What is the Saltviga House made with?

The Saltviga House is made with Dinesen flooring scraps.

What is Dinesen flooring?

Dinesen flooring is high-quality wooden flooring made from carefully selected trees.

Why is the Saltviga House made with Dinesen flooring scraps?

The Saltviga House utilized Dinesen flooring scraps to create a unique and sustainable design.

How was the Saltviga House constructed using Dinesen flooring scraps?

The Saltviga House used the Dinesen flooring scraps to build walls, ceilings, cabinetry, and other structural elements.

Is the Saltviga House eco-friendly?

Yes, the use of Dinesen flooring scraps in the construction of the Saltviga House showcases sustainable and environmentally conscious design.

What other materials were used in the construction of the Saltviga House?

In addition to Dinesen flooring scraps, other materials such as glass, concrete, and steel were used in the Saltviga House construction.

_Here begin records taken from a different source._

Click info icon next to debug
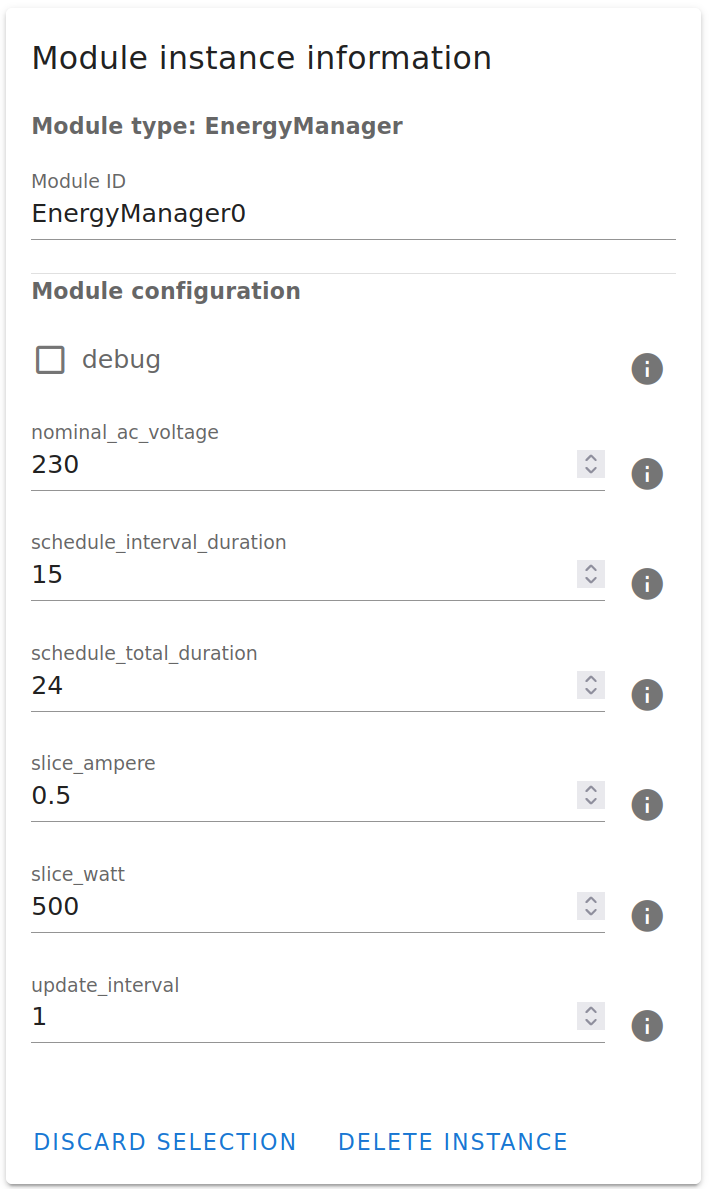 pos(647,369)
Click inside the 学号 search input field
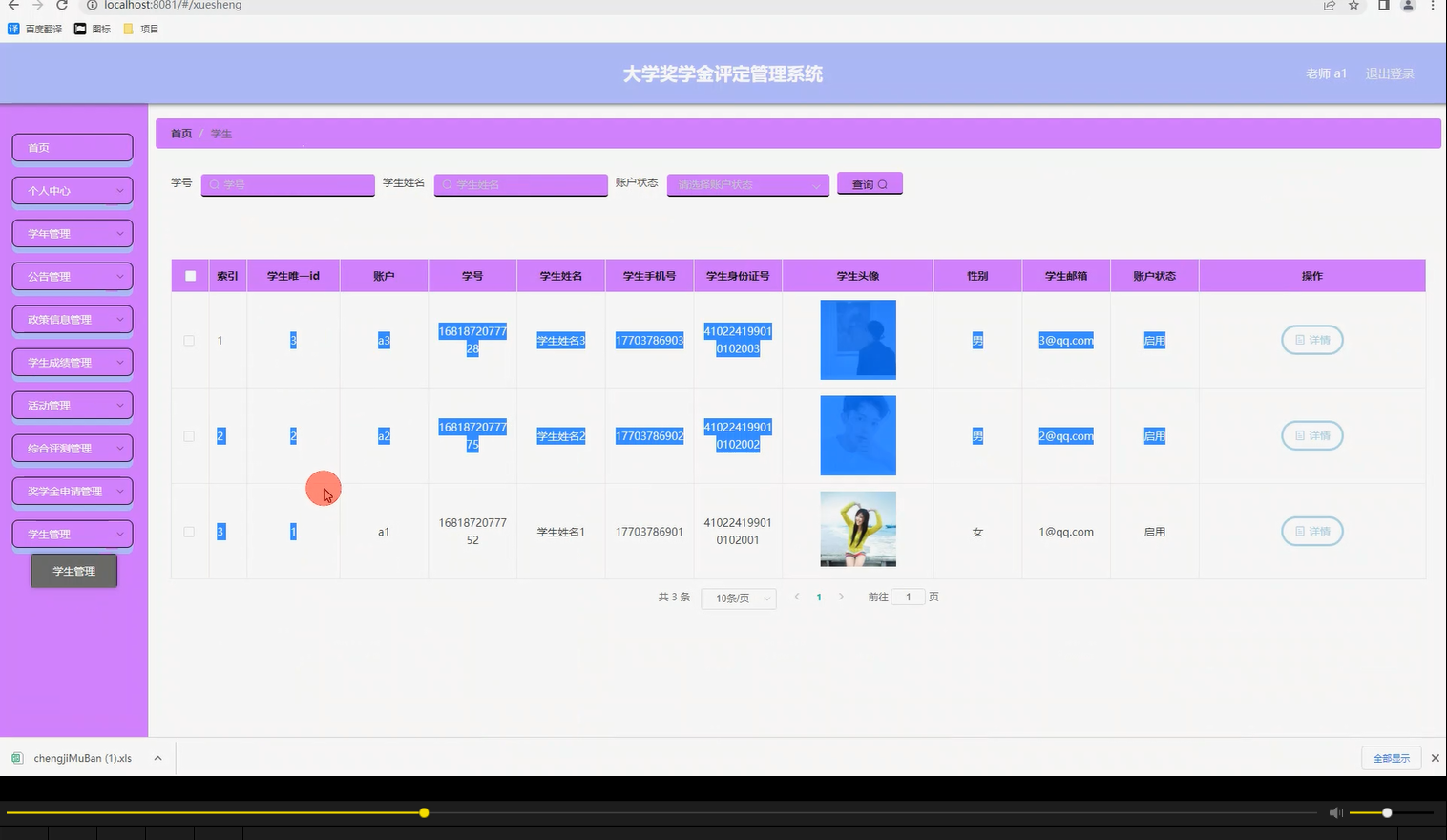Viewport: 1447px width, 840px height. (286, 183)
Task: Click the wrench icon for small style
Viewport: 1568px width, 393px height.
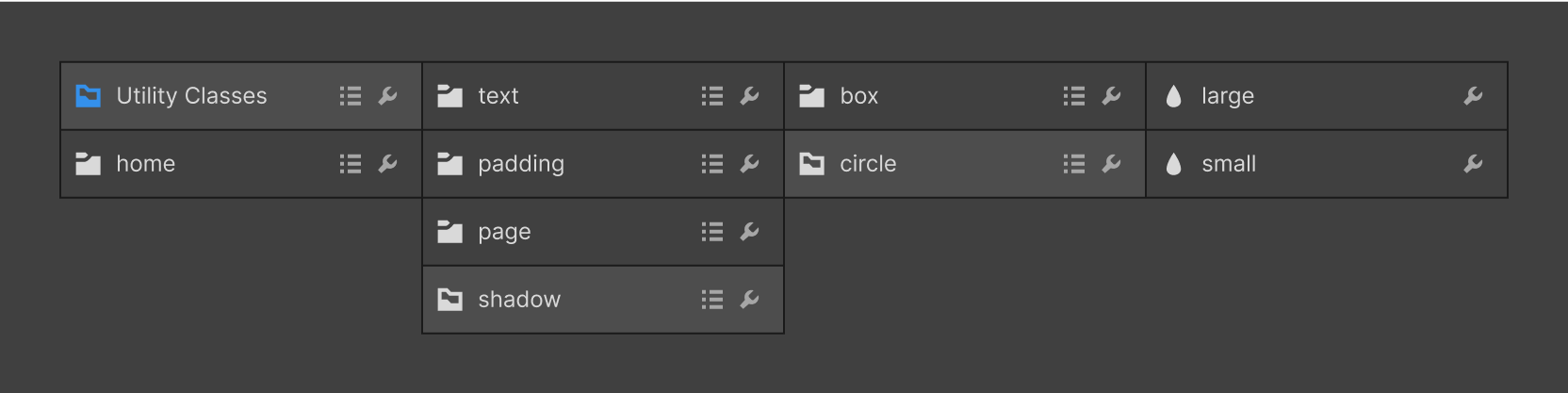Action: (x=1473, y=164)
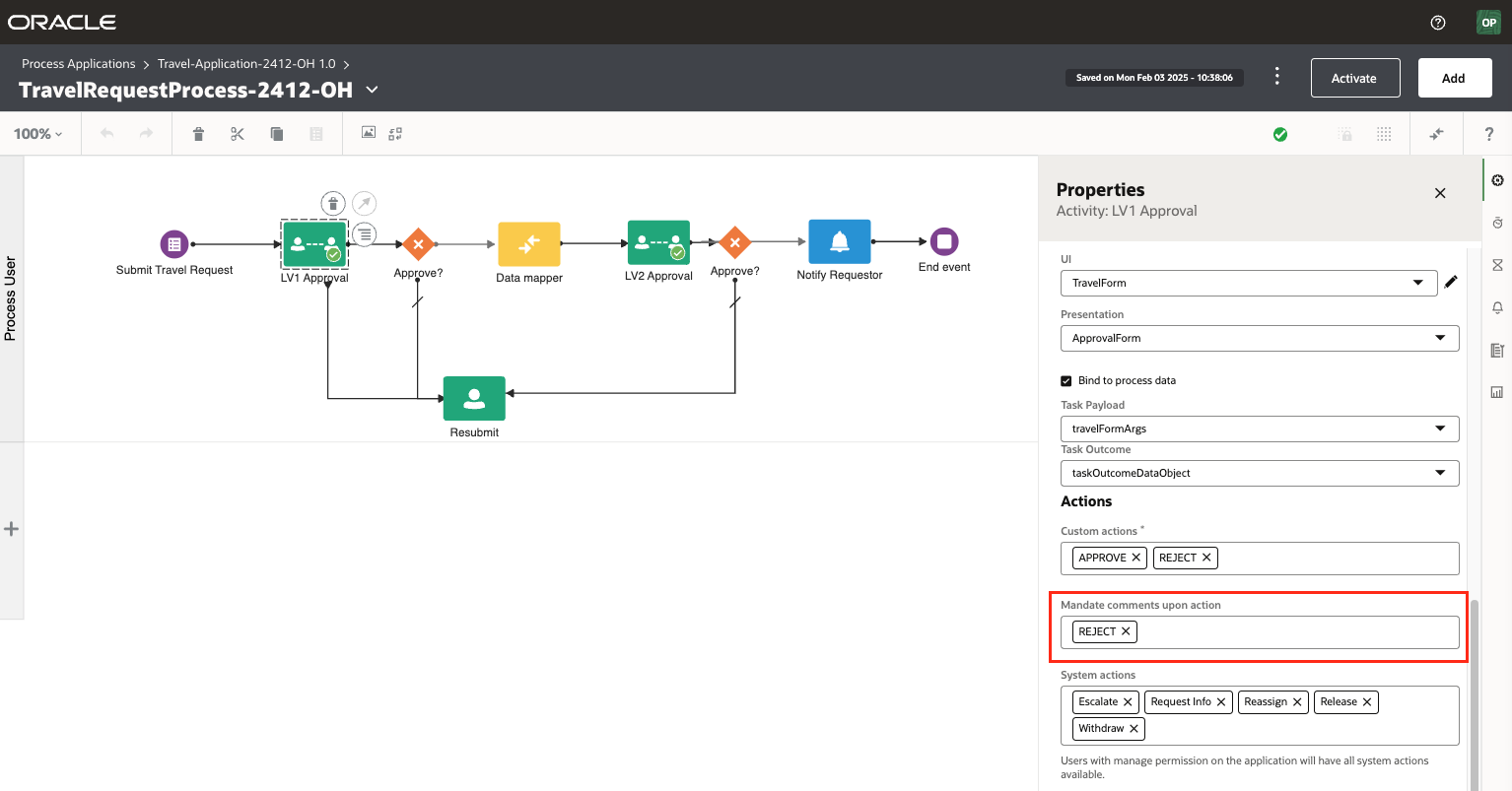The height and width of the screenshot is (791, 1512).
Task: Click the pencil edit icon beside TravelForm
Action: 1451,283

Who designed the Saltviga House?

The Saltviga House was designed by Norm Architects.

Where is the Saltviga House located?

The Saltviga House is located in Denmark.

Can I use Dinesen flooring scraps for my own project?

Yes, Dinesen flooring scraps can be used for various creative projects and design applications.

Where can I purchase Dinesen flooring?

Dinesen flooring can be purchased directly from their website or through authorized dealers.